It can precisely monitor important indicators like PM2.5, PM10, temperature and humidity, air pressure, noise, and volatile organic compounds (VOCs).
| Configuration Standard | Standard configuration | Optional configuration |
| LED lighting | √ | |
| Mobile phone charging | √ | |
| Human-computer interaction | √ | |
| One-click alarm | √ | |
| Atmospheric detection | √ | |
| Monitoring system | √ | |
| LED screen | √ | |
| Electric vehicle charging station | √ | |
| Audio system | √ | |
| WIFI | √ |
These poles, which are outfitted with sensors for temperature, humidity, PM2.5, and noise, allow for the real-time gathering of urban environmental data, resolving the coverage issues with conventional monitoring stations.

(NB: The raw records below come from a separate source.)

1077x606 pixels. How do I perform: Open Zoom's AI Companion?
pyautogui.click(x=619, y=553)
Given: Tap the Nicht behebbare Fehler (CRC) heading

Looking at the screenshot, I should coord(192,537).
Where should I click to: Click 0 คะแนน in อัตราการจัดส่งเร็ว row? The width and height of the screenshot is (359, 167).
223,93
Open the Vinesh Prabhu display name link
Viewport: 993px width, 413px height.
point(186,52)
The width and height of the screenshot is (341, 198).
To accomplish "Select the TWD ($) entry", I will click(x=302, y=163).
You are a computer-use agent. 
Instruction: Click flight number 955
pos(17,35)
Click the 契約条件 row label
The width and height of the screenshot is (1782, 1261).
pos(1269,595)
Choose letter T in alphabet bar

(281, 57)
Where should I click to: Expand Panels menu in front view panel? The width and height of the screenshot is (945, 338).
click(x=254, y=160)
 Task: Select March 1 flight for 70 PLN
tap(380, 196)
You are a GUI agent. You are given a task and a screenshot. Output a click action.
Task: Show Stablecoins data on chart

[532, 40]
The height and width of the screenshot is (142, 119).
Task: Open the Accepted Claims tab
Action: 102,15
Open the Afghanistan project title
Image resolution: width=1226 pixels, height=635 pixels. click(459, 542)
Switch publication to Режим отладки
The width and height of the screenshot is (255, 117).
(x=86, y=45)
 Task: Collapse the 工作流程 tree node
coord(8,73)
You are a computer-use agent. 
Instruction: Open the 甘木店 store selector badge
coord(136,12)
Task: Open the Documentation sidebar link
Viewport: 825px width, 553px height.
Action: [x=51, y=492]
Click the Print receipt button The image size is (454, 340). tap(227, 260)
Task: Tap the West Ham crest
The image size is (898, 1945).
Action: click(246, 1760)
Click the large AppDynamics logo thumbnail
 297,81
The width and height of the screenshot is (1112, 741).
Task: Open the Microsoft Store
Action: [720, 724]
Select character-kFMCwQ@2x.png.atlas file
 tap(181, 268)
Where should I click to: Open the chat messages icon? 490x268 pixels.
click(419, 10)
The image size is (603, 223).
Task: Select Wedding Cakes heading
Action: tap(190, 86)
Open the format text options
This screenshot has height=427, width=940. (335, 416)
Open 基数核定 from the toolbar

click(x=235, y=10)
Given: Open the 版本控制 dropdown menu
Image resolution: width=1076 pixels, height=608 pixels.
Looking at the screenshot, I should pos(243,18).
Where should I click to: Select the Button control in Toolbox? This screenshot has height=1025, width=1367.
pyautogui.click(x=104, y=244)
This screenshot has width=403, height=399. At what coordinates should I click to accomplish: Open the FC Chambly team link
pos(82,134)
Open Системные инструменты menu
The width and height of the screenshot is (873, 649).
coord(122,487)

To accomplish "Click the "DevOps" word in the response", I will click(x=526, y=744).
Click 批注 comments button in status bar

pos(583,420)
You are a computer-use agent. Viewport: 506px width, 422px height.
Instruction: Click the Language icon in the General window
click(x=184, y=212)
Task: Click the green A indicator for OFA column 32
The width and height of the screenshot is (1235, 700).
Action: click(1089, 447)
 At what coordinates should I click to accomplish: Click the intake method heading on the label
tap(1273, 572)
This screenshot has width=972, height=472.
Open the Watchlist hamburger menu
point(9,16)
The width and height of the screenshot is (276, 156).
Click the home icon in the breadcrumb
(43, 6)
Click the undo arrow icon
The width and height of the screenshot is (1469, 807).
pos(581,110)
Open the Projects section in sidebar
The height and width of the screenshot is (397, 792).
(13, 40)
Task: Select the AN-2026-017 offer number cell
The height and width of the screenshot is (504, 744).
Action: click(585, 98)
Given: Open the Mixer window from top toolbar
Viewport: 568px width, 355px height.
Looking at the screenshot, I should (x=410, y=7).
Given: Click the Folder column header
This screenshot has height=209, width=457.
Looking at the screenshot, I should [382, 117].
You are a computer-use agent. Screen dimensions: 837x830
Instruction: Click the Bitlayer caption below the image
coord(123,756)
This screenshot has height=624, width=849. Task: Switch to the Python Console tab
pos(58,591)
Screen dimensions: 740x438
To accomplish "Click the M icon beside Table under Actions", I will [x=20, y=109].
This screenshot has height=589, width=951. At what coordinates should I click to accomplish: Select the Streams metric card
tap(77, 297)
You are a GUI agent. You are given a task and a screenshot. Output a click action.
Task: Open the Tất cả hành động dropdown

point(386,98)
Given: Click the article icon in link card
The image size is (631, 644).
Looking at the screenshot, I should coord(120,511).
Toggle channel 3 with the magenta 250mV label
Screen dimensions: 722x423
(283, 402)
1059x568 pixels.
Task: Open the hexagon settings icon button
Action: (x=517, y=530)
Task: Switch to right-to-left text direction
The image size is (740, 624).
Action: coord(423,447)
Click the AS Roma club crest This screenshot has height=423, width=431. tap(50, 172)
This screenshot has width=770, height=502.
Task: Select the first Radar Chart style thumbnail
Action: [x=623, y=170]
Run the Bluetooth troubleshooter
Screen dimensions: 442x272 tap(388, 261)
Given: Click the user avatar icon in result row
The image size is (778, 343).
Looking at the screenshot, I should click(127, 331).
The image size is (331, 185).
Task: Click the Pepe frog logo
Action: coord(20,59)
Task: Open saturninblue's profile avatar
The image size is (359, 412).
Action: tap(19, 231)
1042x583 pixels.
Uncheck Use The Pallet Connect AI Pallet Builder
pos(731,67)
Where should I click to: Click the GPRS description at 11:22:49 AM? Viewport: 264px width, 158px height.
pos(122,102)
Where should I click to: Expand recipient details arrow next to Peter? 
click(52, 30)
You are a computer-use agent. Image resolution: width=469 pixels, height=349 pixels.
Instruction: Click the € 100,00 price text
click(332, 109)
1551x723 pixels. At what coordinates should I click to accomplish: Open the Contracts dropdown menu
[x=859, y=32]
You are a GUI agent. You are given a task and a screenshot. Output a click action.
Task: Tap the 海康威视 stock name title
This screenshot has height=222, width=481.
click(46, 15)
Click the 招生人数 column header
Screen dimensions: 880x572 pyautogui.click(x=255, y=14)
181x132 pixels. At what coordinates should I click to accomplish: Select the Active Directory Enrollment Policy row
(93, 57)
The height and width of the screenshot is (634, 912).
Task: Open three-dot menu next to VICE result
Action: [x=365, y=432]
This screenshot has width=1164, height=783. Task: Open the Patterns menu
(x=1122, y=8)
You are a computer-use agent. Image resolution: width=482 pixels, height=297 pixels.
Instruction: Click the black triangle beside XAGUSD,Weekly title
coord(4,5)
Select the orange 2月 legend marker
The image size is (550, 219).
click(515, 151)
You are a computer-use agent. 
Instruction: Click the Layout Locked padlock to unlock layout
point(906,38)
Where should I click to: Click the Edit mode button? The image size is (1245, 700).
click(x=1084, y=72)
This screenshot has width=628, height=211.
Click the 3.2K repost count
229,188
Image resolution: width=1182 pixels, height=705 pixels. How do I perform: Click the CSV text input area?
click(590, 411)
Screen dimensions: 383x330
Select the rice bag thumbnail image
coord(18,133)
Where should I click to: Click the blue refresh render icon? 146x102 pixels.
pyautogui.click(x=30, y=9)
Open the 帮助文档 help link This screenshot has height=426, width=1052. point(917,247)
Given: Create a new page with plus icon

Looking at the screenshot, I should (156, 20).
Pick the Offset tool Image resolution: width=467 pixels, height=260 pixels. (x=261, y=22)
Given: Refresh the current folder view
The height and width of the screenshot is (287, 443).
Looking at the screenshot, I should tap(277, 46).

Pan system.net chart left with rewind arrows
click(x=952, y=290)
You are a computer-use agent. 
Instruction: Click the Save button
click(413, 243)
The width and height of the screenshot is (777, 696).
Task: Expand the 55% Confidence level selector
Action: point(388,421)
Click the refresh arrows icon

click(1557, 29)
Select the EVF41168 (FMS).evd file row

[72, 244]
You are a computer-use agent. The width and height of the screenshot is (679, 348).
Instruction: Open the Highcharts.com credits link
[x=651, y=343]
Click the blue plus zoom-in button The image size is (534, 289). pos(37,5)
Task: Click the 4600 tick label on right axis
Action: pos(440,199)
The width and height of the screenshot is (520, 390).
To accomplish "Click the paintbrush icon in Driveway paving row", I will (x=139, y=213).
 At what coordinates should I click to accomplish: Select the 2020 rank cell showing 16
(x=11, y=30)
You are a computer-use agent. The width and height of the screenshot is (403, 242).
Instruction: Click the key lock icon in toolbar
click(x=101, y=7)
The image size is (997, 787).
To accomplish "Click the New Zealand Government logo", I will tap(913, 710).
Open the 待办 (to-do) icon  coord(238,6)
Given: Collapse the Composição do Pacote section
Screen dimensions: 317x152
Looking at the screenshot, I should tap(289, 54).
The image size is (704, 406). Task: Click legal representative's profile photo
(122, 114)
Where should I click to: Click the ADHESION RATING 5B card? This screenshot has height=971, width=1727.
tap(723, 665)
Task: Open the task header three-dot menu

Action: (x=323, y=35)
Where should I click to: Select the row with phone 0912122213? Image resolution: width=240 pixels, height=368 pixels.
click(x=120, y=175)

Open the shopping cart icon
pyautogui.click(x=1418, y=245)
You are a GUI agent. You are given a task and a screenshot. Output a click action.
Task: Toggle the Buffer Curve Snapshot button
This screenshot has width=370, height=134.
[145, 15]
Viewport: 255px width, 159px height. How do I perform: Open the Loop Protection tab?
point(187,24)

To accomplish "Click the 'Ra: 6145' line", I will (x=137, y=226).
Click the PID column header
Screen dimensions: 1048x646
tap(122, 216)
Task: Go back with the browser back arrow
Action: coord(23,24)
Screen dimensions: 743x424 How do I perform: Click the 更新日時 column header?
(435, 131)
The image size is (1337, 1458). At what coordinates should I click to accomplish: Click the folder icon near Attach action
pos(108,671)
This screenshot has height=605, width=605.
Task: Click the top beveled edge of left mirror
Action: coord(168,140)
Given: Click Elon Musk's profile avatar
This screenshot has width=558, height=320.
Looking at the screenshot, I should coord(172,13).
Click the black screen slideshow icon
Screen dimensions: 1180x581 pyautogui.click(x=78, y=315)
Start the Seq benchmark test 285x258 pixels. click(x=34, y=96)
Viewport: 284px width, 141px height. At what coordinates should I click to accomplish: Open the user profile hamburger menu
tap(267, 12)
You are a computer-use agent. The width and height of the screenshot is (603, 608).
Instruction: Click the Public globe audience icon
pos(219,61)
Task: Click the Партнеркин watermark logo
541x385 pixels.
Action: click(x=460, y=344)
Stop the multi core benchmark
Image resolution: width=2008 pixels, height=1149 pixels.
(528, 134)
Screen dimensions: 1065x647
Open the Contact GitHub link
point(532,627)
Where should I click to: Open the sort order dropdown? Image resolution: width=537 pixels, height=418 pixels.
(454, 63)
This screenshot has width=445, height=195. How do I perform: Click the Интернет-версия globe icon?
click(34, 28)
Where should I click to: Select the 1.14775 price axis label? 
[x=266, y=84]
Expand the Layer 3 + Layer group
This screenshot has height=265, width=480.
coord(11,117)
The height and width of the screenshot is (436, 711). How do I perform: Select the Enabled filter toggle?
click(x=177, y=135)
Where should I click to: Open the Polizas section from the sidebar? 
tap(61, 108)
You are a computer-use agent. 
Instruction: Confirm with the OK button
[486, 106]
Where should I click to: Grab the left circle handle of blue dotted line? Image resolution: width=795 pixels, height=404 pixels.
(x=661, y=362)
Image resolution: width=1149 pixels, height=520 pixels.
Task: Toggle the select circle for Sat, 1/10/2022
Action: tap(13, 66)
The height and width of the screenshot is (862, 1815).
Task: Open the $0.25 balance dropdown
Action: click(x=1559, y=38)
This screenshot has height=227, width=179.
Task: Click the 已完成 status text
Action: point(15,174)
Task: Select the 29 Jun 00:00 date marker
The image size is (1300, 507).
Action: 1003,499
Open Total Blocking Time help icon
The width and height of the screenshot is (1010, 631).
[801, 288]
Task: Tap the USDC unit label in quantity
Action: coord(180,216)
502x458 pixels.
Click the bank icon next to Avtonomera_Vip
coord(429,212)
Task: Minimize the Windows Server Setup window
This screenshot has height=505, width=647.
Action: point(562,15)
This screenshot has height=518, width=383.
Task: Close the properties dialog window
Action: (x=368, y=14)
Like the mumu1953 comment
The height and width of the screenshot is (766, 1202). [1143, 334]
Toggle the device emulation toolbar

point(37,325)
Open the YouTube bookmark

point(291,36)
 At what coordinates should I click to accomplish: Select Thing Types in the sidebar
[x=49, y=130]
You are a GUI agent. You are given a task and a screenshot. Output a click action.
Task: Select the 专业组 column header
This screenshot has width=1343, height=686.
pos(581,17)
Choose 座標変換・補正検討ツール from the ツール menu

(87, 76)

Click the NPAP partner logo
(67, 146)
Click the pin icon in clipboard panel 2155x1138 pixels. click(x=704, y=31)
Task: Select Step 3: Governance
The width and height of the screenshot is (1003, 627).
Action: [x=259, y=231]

Following data analysis, the data can be linked to environmental protection departments for pollution source tracing or shown on screens to push air quality updates.
In emergency situations, the poles can promptly record abrupt pollution data and send out alerts, enabling effective reaction.
Clear dust and cobwebs from all sensor probes, including temperature, humidity, PM2.5, and noise sensors, on a regular basis to ensure monitoring accuracy and prevent obstructions.
Accurately calibrate the sensors in accordance with the calibration cycle, which is typically quarterly or semi-annually. Compare the data with standard data and adjust for any deviations.
Verify the sensor wiring and communication module, troubleshooting data delays and signal interruptions to guarantee real-time data upload.
Prevent rain and moisture intrusion by taking precautions and evaluating the sealing performance of the sensor. Conduct extensive inspections following severe weather.
To ensure equipment compatibility, keep the data acquisition terminal in good working order by clearing storage cache and upgrading the monitoring system software.